As soon as we started flying, the massive Knik Glacier was in front of us. The forest below was covered with hoarfrost and we spotted a few different groups of moose sitting in clearings. They didn’t seem much bothered by us flying above them. We flew close to the glacial lake and found our first landing spot on a big rock. As we are getting closer to spring, the sun has been stronger and up longer each day. We got the full force of the sunlight shining through the glacier and frozen moisture particles in the air. Then it was time to fly to our second landing spot.
We flew over the glacier to the top of a mountain. Flying over a glacier of this size, seeing all the cracks of blue, patterns, and shapes, I will never get bored of this. Glaciers never look the same because they are constantly moving, as if they were a living being.
We landed on a narrow peak on a mountain, looking over a very active icefall and Colony Glacier. For a moment I forgot that we were just a short ride away from civilization. Every trip here in Alaska, I’m reminded how fortunate we are to live in this pristine wilderness, so accessible from our home. It was perfectly peaceful and calm, just us four and the slowly moving glacial ice below us.

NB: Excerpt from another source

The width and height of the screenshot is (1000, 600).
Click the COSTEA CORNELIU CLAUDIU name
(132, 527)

Onto the next landing, in front of an ice wall of Knik Glacier. It didn’t look that big when we landed but my eyes weren’t adjusted to seeing it yet. It was so tall and so blue. So many different shades of blue! Lars led us to a gap between glacial ice chunks which turned into an ice cavern. When you’re near a glacier of this size, you can hear it sing. It’s like a low humming sound. And that’s a great reminder that glaciers are living beings.
Just like that, two hours quickly went by. It was already time to head back to the lodge. Once again we saw fascinating shapes and patterns of glaciers on the way back, and many different animal tracks on the snow. It’s fun to have a chance to observe the behavior of wildlife in the wilderness because it’s hard to see anything through the thick forest in summer. Flying over the whitened forest covered in hoarfrost, we landed back to where we started.

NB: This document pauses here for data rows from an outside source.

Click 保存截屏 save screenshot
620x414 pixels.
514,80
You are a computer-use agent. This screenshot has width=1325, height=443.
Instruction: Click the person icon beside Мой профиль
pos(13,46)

Seeing Alaska’s wilderness via helicopter is more than having fun. Although, it is extremely fun. It gives me a sense of gratitude and perspective, seeing such an ancient landscape, the grandeur, the pure environment. In comparison, my earthly troubles and existence seem so trivial. It doesn’t mean that the experience makes me feel less worthy, it’s the opposite. I want to take it all in, be thankful for what I have, and make every moment count.
Alaska Helicopter Tours is the only helicopter company in Alaska that partners with CarbonFund.org to contribute to lessening their carbon footprint. They are also Adventure Green Alaska program certified. Sustainability is an important topic of discussion in adventure tourism and I’m glad to know that they are taking the right steps.
The Grand Knik Tour left me with awe (and about a thousand photos). Now I want to see in summer to compare the experience. It was so fun to cover such a vast distance in just two hours, including all the different glacier views. If you have a short amount of time to spend in Alaska, this is definitely a tour to do. It’ll be worth it.